Sophie Le-Phat Ho is a researcher and cultural organizer from Montreal. Trained as an archivist, she has also completed an MA in Anthropology of Health and the Body in the 21st Century at Goldsmiths College (University of London) in the UK, following her studies at McGill University in Environment and in the Social Studies of Medicine. On top of having served as the Artistic Director of The HTMlles 10 | RISKY BUSINESS, the international feminist festival of media arts + digital culture, she has worked at the Daniel Langlois Foundation for Art, Science, and Technology, the Canada Council for the Arts, as well as Studio XX as Programming Coordinator and Editor-in-Chief of .dpi in its early stages. She was one of the curators of UpgradeMTL (Montréal), as part of the Upgrade! International network on technology, culture and politics, and has been invited to co-curate events by artist-run-centres such as Skol, DARE-DARE and Eastern Bloc. Her individual and collaborative writings have been published in Vague Terrain, esse arts + opinions, Inter art actuel, ETC, livedspace, Le Merle, among others. She has also served as Guest Editor for FUSE and No More Potlucks. As a co-founding member of the Artivistic collective (artivistic.org), she works at the intersection of art, science and activism.

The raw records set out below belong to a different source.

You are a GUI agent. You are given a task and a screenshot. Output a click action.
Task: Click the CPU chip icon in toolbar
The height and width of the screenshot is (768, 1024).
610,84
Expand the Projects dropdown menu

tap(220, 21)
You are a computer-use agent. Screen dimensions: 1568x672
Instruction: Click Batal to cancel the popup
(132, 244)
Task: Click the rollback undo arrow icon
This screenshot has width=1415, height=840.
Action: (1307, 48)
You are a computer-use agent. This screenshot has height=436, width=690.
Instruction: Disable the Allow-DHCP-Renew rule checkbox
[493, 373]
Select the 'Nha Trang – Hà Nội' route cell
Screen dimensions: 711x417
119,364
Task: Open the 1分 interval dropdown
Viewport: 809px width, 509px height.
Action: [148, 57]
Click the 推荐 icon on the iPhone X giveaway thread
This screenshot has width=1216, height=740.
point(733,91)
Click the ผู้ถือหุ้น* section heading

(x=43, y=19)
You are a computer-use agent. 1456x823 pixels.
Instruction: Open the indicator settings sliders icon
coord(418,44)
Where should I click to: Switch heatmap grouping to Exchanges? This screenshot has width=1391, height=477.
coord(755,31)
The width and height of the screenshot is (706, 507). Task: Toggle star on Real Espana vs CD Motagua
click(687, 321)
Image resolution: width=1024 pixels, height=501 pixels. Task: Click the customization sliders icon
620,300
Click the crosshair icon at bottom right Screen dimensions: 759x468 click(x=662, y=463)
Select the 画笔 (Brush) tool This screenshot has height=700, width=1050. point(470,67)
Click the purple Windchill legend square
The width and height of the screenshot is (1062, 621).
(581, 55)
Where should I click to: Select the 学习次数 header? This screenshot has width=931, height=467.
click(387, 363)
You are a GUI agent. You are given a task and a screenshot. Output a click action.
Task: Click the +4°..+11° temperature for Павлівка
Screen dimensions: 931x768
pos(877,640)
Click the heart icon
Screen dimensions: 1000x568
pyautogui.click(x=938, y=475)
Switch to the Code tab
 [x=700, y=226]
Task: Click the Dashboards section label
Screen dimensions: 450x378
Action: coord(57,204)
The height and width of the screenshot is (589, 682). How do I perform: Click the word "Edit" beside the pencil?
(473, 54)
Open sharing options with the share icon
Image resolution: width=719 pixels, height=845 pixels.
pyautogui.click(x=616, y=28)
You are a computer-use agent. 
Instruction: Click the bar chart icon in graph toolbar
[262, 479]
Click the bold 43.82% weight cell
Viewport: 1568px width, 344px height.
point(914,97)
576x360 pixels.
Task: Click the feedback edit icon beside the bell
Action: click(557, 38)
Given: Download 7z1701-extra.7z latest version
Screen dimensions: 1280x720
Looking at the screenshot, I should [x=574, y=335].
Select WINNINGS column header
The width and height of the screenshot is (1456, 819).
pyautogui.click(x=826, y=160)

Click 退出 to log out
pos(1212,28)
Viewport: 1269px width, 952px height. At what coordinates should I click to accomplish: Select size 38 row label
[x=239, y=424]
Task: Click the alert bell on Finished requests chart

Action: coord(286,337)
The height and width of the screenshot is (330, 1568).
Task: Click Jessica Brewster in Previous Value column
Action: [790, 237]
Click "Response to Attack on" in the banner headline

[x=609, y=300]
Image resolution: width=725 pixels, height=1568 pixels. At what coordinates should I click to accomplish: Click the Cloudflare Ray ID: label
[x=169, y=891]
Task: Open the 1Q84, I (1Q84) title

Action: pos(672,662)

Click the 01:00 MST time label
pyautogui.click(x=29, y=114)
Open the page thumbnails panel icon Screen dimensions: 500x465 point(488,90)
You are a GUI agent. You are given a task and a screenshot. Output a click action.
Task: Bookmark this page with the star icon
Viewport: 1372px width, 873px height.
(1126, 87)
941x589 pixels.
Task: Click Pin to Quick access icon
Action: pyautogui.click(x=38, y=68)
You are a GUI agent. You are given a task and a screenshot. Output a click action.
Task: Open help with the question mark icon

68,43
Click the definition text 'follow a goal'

Stéphanie Lagueux is Webmistress at Studio XX since 2002. She is also web manager, graphic designer and trainer for organizations such as 3e impérial, and RAIQ. She completed her BFA in Art and Design at the Université du Québec en Outaouais in 1998 and began her new media art practice through her involvement in artist-run-centres Axe NÉO-7 and DAIMON. For the past few years, she has been working on The Sensible Lab –The Social Body, a participatory video and web installation. She has received support for her creations from numerous art centres across Québec such as Vidéographe, Vidéo Femmes and the Musée régional de Rimouski. She is Matricules’ Project Director, an online archive created over a period of three years.
Ximena Holuigue is Programming Coordinator and Coordinator of .dpi at Studio XX. Based in Montreal, she holds a BFA in Film Production from Concordia University, where she began her practice in documentary film and photography. Since then, her work explores various modes of expression going from photography to film and from ceramics to silk-screening through a process called “cineramic”. Her works are part of a series of auto-biographical narrative explorations produced in Canada, the US, Chile and Cuba. In recent years, she took part in producing cultural events including Art Matters Festival, Pop Montreal, the 2007 and 2010 editions of the HTMlles biennale, as well as Studio XX’s Cross-Canada Pipeline.